++++ 本文
突然の急性症状は東洋医学上、風邪に分類されます。

この時期は、冬に貯めた毒素をデトックスして、新しく活動をするための身体に変わります。
冬にちゃんと休養を取っていなかったりして、十分なエネルギーを蓄えていなかったりすると、
身体に負担がかかり過ぎて、調節がうまくいかず、逆に調子を崩してしまったりします。
すると、風邪やウイルスを、簡単に侵入を許してしまったり、打ち勝つことができなくなります。

春だからと言って、急に薄着をして肌を露出して風に直接当たってしまうと、
かなりの確率で風邪をひいてしまいますのでご注意を。
週末の東京は桜も満開の予感。
花見に行くときは、襟やスカーフなどで首周りを守ってお出かけしましょう。

今回の風邪で、かなりお世話になったのはハーブ。
いつものエキナセアはもちろん、のど鼻咳にレッドクローバー、身体の炎症を抑えるのに、エルダ―がとてもよく効きました。


エルダーは、抗炎症作用があり,発熱の軽減、扁桃腺、風邪、咳に有効です。
また、花粉症による、鼻粘膜やのどの炎症や、慢性間接リュウマチや坐骨神経痛などにも効果的です。


レッドクローバーは、血液浄化作用、利尿作用,去痰作用、強壮作用、抗痙攣作用があり、皮膚疾患、咳,喘息,むくみに有効です。
また、潰瘍や抗がん剤としても効果があります。
但し、レッドクローバーは、抗血液凝固剤を服用している場合には使えませんので、注意が必要です。


2012年3月30日金曜日

自分の身体を知ろう。

東洋医学では、色と身体はとても関係が深いものです。
身体が示す色から、身体の状態を推測します。

黄色は、身体の中に「熱」がこもっていることを意味します。
たとえば、喉が腫れて痛い時や、足をねん挫した時など、身体の中に炎症がある場合がそれにあたり、
お小水や、鼻水、痰、オリモノなどの排泄物や分泌物、そして舌の上についている苔の色で、
身体の中に熱があるかどうかがわかります。

赤は、「熱」の勢いが強い時です。
高熱による顔の紅潮や、出血などがそれにあたります。
また、身体に水分が不足している時にも、舌や顔色に赤みが現れますが、この場合はくすんだ感じの赤です。

白は、冷えや湿気によるものが多く、活動に必要な「熱」が不足している時の色です。
そのほかにも、「気=エネルギー」や「血」が不足している場合も現れます。
貧血や、虚弱体質の人などの顔は青白いですよね。
ぬける様に白い肌は羨望の的ですが、実はエネルギー不足で冷え症だったり、風邪をひきやすかったりします。
++++++++
> **実施事項**
上の本文のうち、「この時期は、冬に貯めた毒素を」から「今回の風邪で、かなりお世話になったのはハーブ。」までを一字一句変えずに出力してください。
++++ 参照資料
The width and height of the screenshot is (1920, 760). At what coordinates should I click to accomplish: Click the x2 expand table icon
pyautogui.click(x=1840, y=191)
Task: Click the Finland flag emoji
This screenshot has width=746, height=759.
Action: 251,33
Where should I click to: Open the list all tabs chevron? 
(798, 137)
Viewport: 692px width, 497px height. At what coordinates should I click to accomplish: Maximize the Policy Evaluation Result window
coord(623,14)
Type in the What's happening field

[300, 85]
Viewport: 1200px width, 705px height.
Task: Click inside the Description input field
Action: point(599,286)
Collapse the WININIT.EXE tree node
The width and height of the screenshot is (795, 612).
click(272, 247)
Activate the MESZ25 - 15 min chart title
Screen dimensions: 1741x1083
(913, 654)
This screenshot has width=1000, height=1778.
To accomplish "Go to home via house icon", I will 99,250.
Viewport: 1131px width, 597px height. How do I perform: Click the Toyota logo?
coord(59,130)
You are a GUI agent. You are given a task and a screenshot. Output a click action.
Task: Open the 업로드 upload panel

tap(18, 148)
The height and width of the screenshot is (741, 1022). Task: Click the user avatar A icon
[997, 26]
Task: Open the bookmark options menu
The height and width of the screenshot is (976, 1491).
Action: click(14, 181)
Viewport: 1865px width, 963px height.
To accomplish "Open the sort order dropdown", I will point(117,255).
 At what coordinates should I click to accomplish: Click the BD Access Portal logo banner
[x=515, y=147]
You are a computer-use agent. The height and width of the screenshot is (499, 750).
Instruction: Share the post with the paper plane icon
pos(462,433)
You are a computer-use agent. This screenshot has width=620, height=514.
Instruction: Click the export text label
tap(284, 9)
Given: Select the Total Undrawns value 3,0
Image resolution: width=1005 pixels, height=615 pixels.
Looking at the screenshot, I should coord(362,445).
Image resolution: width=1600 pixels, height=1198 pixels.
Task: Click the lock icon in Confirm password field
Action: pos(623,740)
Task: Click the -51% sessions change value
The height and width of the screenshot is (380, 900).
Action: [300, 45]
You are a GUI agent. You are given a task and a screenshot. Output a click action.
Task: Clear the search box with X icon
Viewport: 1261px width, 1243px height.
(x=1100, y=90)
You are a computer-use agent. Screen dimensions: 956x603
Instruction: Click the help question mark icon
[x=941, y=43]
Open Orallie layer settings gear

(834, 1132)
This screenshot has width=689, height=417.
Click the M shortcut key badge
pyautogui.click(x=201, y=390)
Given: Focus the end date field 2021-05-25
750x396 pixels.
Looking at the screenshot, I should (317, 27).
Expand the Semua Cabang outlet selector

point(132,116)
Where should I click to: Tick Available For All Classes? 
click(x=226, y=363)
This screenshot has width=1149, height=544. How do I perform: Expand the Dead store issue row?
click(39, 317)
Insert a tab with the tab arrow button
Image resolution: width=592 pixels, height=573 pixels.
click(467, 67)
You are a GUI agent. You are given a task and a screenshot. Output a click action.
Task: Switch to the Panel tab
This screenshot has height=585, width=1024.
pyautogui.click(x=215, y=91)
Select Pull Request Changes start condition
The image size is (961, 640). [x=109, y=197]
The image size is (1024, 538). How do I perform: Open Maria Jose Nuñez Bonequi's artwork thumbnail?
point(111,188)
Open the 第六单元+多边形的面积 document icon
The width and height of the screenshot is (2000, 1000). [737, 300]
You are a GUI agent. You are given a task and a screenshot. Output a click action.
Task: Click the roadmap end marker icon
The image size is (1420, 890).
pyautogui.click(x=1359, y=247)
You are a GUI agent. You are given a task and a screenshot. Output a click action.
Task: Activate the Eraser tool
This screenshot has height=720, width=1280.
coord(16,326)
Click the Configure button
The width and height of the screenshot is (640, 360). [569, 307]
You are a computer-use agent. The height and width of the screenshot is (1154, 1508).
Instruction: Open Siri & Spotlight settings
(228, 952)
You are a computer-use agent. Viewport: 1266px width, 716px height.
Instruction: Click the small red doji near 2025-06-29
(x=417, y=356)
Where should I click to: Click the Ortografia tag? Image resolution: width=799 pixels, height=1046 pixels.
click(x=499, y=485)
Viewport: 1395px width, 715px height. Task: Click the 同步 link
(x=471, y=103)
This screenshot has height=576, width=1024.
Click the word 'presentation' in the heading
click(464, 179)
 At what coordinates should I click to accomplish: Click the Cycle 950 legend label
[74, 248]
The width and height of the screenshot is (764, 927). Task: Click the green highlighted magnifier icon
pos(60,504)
++++++++
> **演習結果**
この時期は、冬に貯めた毒素をデトックスして、新しく活動をするための身体に変わります。
冬にちゃんと休養を取っていなかったりして、十分なエネルギーを蓄えていなかったりすると、
身体に負担がかかり過ぎて、調節がうまくいかず、逆に調子を崩してしまったりします。
すると、風邪やウイルスを、簡単に侵入を許してしまったり、打ち勝つことができなくなります。

春だからと言って、急に薄着をして肌を露出して風に直接当たってしまうと、
かなりの確率で風邪をひいてしまいますのでご注意を。
週末の東京は桜も満開の予感。
花見に行くときは、襟やスカーフなどで首周りを守ってお出かけしましょう。

今回の風邪で、かなりお世話になったのはハーブ。